» TASK ITEM
Please reproduce each of the following entries exactly.

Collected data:
────────────────
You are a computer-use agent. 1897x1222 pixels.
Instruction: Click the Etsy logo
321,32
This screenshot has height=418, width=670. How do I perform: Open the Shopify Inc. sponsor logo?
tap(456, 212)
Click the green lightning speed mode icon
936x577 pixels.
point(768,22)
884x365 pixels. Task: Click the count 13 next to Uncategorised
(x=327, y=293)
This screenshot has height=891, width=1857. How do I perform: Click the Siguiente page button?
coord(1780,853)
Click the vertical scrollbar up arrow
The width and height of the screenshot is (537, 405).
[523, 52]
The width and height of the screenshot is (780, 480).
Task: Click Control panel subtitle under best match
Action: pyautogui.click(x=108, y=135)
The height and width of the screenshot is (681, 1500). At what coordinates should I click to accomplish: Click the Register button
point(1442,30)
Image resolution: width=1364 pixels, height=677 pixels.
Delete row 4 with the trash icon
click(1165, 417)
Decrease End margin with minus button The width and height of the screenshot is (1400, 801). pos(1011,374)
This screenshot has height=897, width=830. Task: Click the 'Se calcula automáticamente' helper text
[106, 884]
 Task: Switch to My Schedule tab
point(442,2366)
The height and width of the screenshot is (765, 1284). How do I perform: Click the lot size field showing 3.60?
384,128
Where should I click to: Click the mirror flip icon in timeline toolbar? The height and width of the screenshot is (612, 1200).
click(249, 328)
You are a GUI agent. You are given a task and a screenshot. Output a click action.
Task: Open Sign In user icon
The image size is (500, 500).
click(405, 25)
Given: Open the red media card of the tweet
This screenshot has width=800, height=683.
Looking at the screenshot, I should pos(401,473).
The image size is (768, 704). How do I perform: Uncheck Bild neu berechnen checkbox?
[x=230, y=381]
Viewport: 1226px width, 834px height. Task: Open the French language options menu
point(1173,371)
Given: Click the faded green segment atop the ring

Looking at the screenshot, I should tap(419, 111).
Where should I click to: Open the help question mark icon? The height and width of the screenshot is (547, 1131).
────────────────
» ANSWER SECTION
You are a computer-use agent. 1897x1222 pixels.
Instruction: Click the Etsy logo
321,32
This screenshot has height=418, width=670. How do I perform: Open the Shopify Inc. sponsor logo?
tap(456, 212)
Click the green lightning speed mode icon
936x577 pixels.
point(768,22)
884x365 pixels. Task: Click the count 13 next to Uncategorised
(x=327, y=293)
This screenshot has height=891, width=1857. How do I perform: Click the Siguiente page button?
coord(1780,853)
Click the vertical scrollbar up arrow
The width and height of the screenshot is (537, 405).
[523, 52]
The width and height of the screenshot is (780, 480).
Task: Click Control panel subtitle under best match
Action: pyautogui.click(x=108, y=135)
The height and width of the screenshot is (681, 1500). At what coordinates should I click to accomplish: Click the Register button
point(1442,30)
Image resolution: width=1364 pixels, height=677 pixels.
Delete row 4 with the trash icon
click(1165, 417)
Decrease End margin with minus button The width and height of the screenshot is (1400, 801). pos(1011,374)
This screenshot has height=897, width=830. Task: Click the 'Se calcula automáticamente' helper text
[106, 884]
 Task: Switch to My Schedule tab
point(442,2366)
The height and width of the screenshot is (765, 1284). How do I perform: Click the lot size field showing 3.60?
384,128
Where should I click to: Click the mirror flip icon in timeline toolbar? The height and width of the screenshot is (612, 1200).
click(249, 328)
You are a GUI agent. You are given a task and a screenshot. Output a click action.
Task: Open Sign In user icon
The image size is (500, 500).
click(405, 25)
Given: Open the red media card of the tweet
This screenshot has width=800, height=683.
Looking at the screenshot, I should pos(401,473).
The image size is (768, 704). How do I perform: Uncheck Bild neu berechnen checkbox?
[x=230, y=381]
Viewport: 1226px width, 834px height. Task: Open the French language options menu
point(1173,371)
Given: Click the faded green segment atop the ring

Looking at the screenshot, I should tap(419, 111).
Where should I click to: Open the help question mark icon? The height and width of the screenshot is (547, 1131).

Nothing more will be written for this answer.